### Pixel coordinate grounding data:
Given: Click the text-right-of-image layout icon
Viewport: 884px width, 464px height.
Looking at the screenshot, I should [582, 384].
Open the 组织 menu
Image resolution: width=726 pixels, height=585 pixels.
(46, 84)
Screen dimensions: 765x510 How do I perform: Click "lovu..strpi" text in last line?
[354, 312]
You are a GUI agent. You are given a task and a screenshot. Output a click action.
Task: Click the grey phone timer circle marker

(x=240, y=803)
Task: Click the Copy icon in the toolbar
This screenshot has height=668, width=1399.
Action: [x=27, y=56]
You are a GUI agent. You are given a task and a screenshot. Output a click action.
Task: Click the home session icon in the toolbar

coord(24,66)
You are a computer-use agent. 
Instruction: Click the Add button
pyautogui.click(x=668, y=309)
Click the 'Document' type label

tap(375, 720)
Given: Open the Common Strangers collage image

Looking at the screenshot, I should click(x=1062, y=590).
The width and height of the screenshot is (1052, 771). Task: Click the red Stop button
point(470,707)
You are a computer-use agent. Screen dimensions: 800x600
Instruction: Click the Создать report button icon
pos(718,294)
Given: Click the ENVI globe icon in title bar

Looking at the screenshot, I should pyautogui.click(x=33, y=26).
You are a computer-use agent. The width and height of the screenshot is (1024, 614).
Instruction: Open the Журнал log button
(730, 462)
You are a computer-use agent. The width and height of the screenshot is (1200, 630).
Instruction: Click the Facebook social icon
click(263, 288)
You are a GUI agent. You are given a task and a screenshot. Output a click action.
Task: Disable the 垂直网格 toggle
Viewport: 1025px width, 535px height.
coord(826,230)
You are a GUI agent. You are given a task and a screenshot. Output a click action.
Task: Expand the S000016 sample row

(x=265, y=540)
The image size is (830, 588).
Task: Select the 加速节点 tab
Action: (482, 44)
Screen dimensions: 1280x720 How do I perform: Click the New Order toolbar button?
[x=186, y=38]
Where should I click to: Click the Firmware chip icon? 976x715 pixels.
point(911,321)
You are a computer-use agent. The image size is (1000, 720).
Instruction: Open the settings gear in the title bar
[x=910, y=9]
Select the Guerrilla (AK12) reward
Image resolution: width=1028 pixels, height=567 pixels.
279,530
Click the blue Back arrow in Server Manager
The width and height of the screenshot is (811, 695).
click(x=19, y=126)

### What is expected:
Check each line of the entries above for the word "computer". List the ones that have it.

### Response for this exercise:
You are a computer-use agent. 
You are a computer-use agent. Screen dimensions: 800x600
You are a computer-use agent. The width and height of the screenshot is (1024, 614).
You are a computer-use agent. The width and height of the screenshot is (1200, 630).
You are a computer-use agent. The image size is (1000, 720).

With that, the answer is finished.